• [Required action]: Return the lines below that contain "Grammarly".

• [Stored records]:
= Beginning of Section =

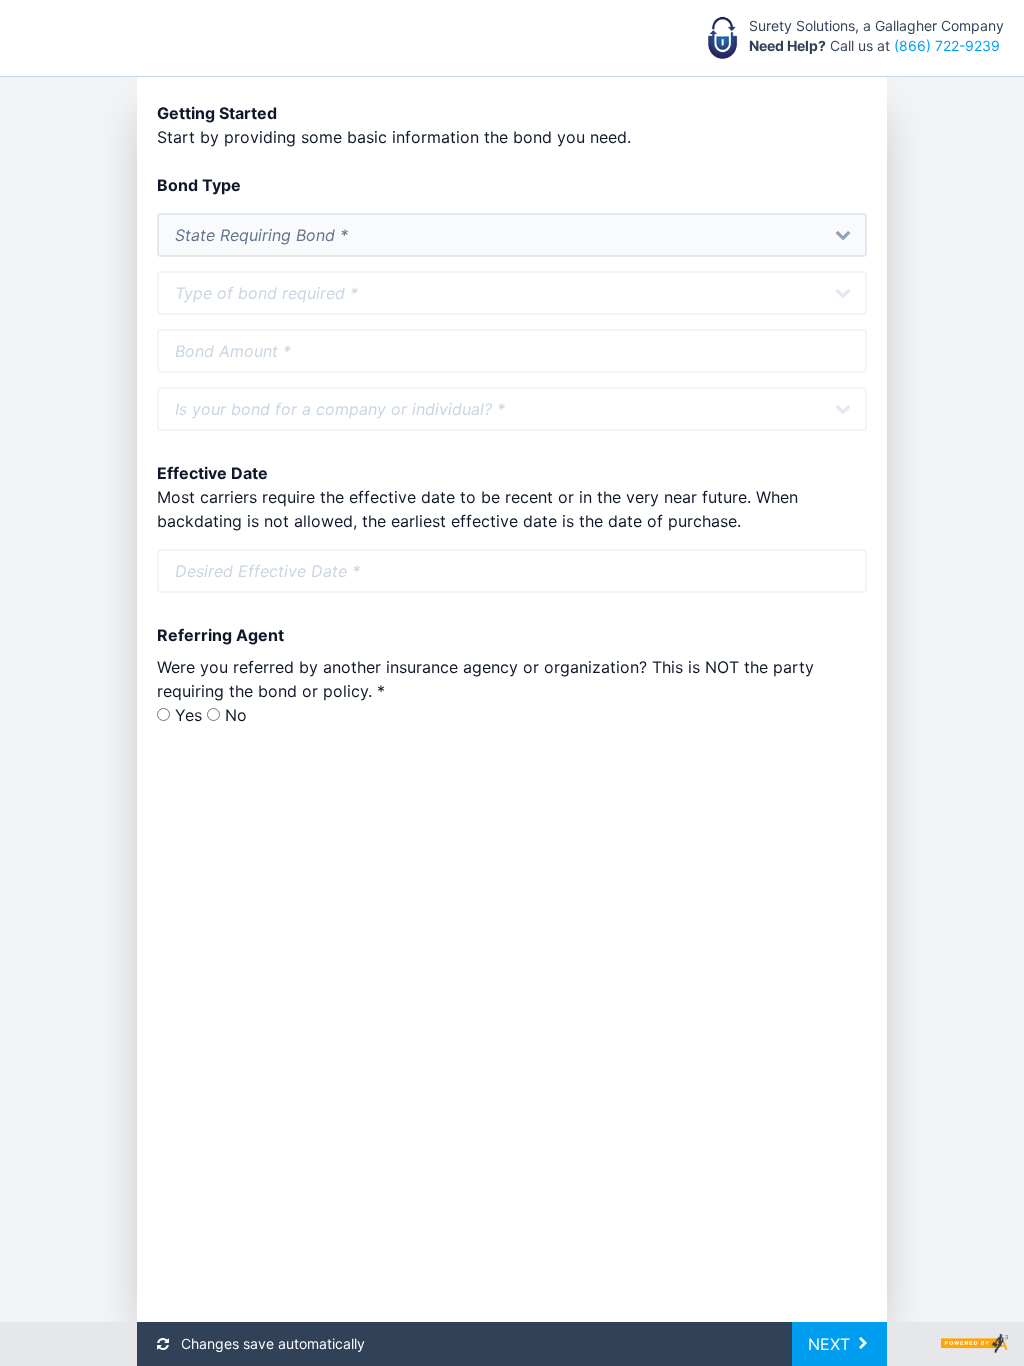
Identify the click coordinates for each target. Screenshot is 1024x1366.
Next (831, 1344)
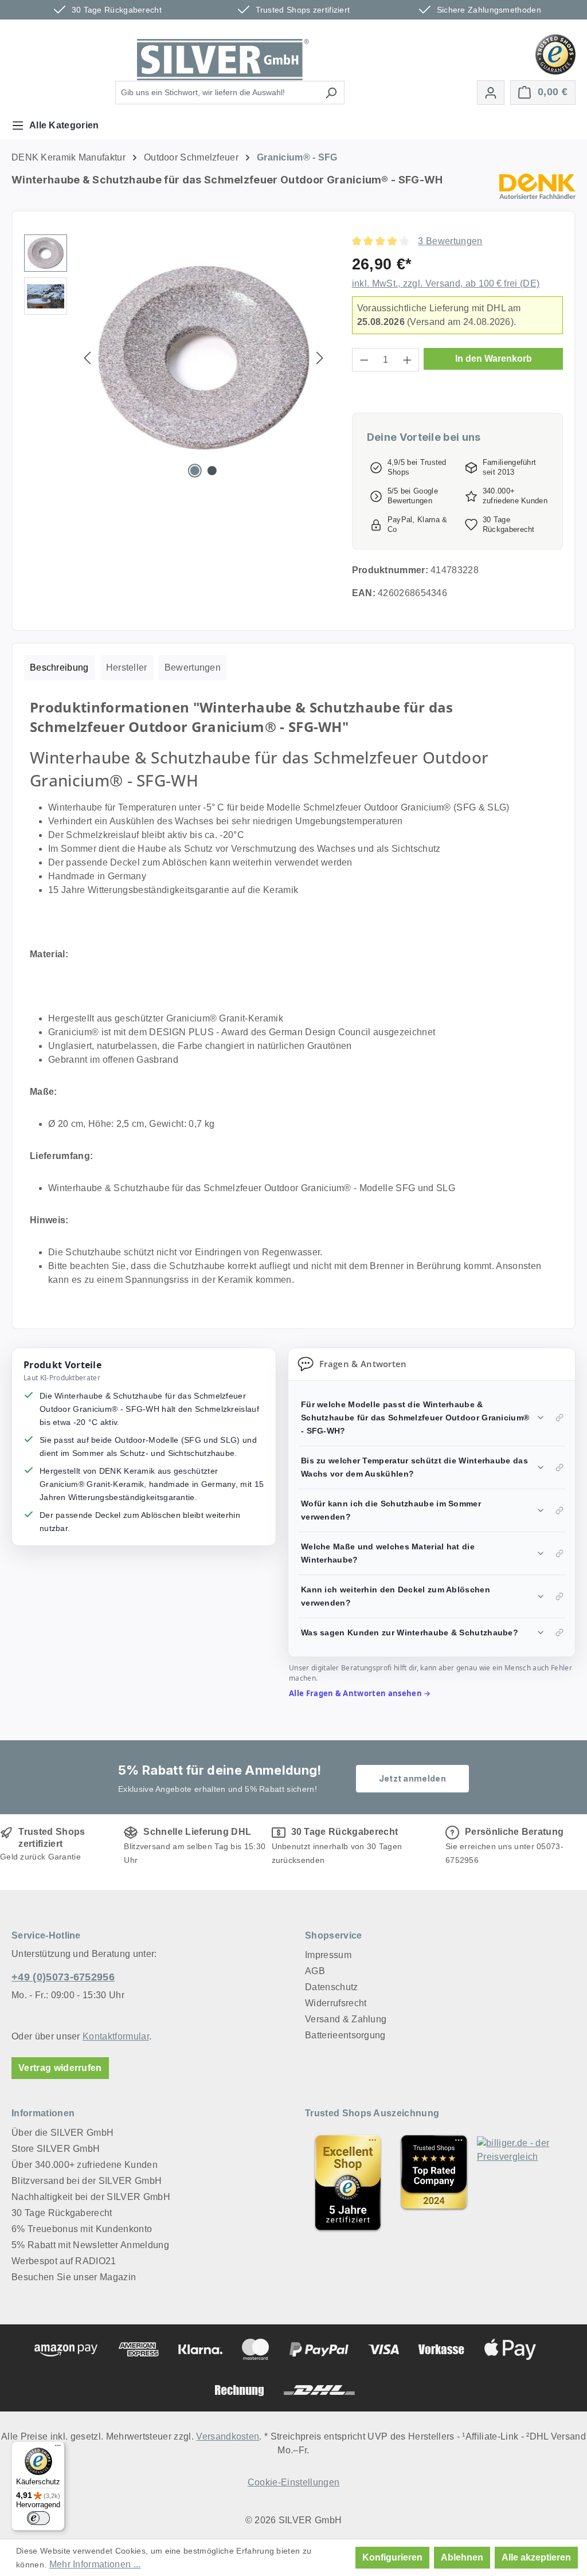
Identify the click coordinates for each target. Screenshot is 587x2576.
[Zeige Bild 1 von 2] (194, 470)
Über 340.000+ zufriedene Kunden (84, 2165)
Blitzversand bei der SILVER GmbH (86, 2181)
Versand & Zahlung (345, 2019)
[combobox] (216, 92)
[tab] (59, 667)
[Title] (348, 2183)
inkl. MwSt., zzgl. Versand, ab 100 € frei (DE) (446, 283)
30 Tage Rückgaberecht (61, 2213)
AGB (315, 1971)
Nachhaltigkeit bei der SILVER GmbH (90, 2197)
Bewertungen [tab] (193, 667)
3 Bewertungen (450, 241)
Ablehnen (462, 2557)
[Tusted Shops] (555, 53)
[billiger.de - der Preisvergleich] (520, 2183)
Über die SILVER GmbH (62, 2132)
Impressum (328, 1955)
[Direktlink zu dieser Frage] (559, 1417)
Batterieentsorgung (345, 2035)
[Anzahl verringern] (364, 359)
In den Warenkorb (493, 358)
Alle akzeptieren (536, 2557)
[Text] (434, 2183)
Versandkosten (227, 2436)
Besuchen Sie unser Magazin (73, 2277)
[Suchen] (331, 92)
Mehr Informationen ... (95, 2564)
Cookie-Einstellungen (293, 2482)
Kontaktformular (116, 2036)
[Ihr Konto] (490, 92)
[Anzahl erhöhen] (408, 359)
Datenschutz (331, 1987)
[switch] (38, 2518)
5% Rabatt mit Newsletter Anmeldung (90, 2245)
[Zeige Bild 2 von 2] (212, 470)
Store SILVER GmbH (55, 2149)
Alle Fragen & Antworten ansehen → (360, 1693)
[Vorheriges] (87, 358)
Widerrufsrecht (335, 2003)
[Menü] (58, 2448)
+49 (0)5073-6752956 (63, 1977)
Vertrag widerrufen (60, 2068)
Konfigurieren (392, 2557)
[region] (177, 357)
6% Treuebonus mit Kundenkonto (81, 2229)
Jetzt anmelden (412, 1778)
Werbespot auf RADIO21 (63, 2261)
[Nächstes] (319, 358)
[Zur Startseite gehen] (223, 59)
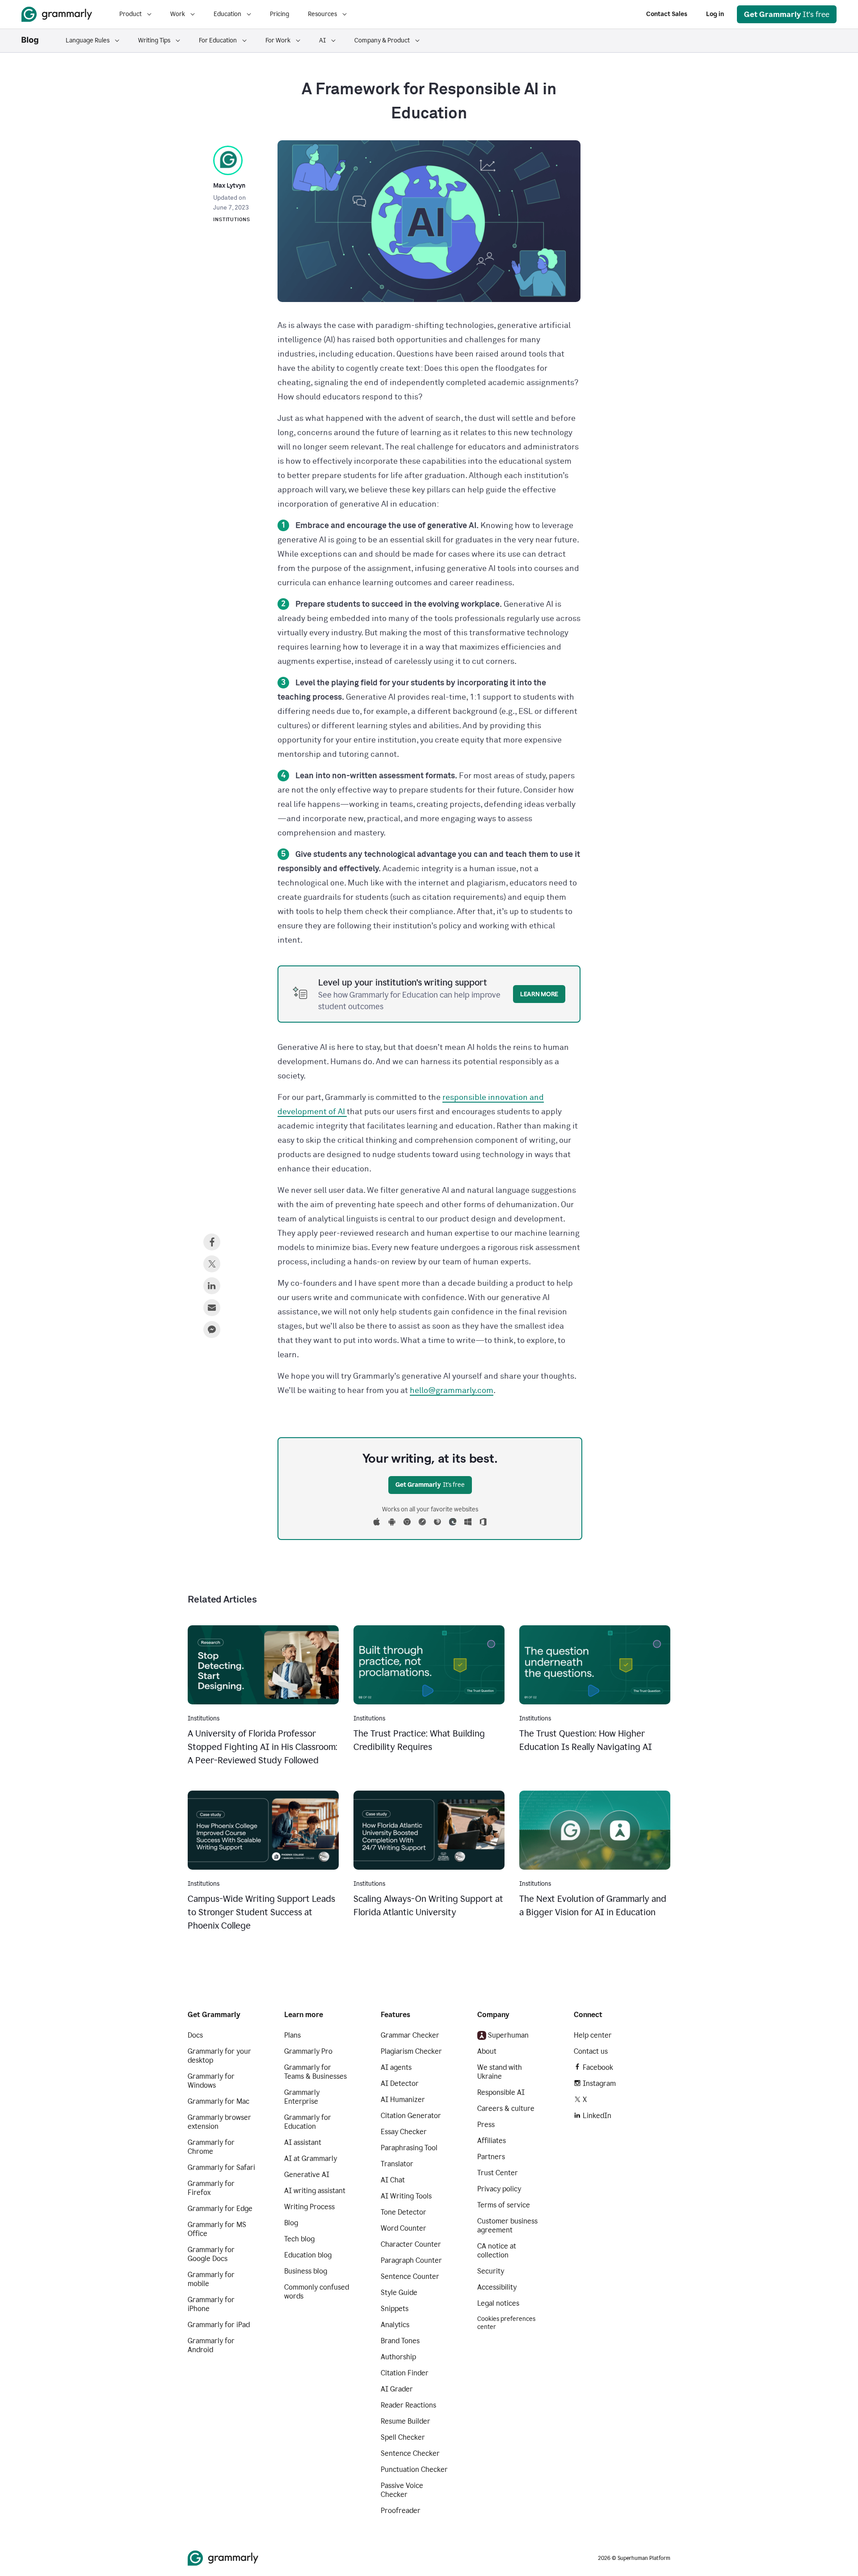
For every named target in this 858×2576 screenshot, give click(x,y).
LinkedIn (597, 2115)
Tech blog (299, 2239)
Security (490, 2271)
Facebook (598, 2067)
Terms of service (503, 2205)
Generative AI (306, 2174)
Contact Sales (666, 14)
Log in (715, 14)
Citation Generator (411, 2115)
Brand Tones (400, 2341)
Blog (291, 2223)
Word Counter (403, 2228)
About (486, 2051)
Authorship (398, 2357)
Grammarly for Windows (211, 2080)
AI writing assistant (314, 2190)
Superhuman (508, 2035)
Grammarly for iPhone (211, 2304)
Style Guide (399, 2292)
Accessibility (497, 2287)
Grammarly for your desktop (219, 2055)
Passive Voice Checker (402, 2490)
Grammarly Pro (308, 2051)
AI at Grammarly (310, 2158)
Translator (397, 2164)
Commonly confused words (316, 2291)
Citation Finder (405, 2373)
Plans (292, 2035)
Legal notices (498, 2303)
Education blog (308, 2255)
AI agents (396, 2067)
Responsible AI (501, 2092)
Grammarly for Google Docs (211, 2254)
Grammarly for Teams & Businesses (315, 2072)
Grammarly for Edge (220, 2208)
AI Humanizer (403, 2099)
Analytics (395, 2324)
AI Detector (400, 2083)
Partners (491, 2156)
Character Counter (411, 2244)
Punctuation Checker (414, 2469)
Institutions (231, 219)
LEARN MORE (539, 994)
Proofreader (401, 2510)
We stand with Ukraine (499, 2072)
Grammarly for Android (211, 2345)
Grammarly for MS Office (217, 2229)
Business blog (305, 2271)
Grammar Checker (410, 2035)
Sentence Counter (410, 2276)
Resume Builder (405, 2421)
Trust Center (497, 2173)
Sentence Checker (410, 2453)
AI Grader (397, 2389)
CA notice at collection (496, 2250)
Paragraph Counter (411, 2260)
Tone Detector (403, 2212)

= End of Section =

• [Exercise answer]:
Grammarly for Windows (211, 2080)
Grammarly for iPhone (211, 2304)
Grammarly for your desktop (219, 2055)
Grammarly Pro (308, 2051)
AI at Grammarly (310, 2158)
Grammarly for Google Docs (211, 2254)
Grammarly for Teams & Businesses (315, 2072)
Grammarly for Edge (220, 2208)
Grammarly for Android (211, 2345)
Grammarly for MS Office (217, 2229)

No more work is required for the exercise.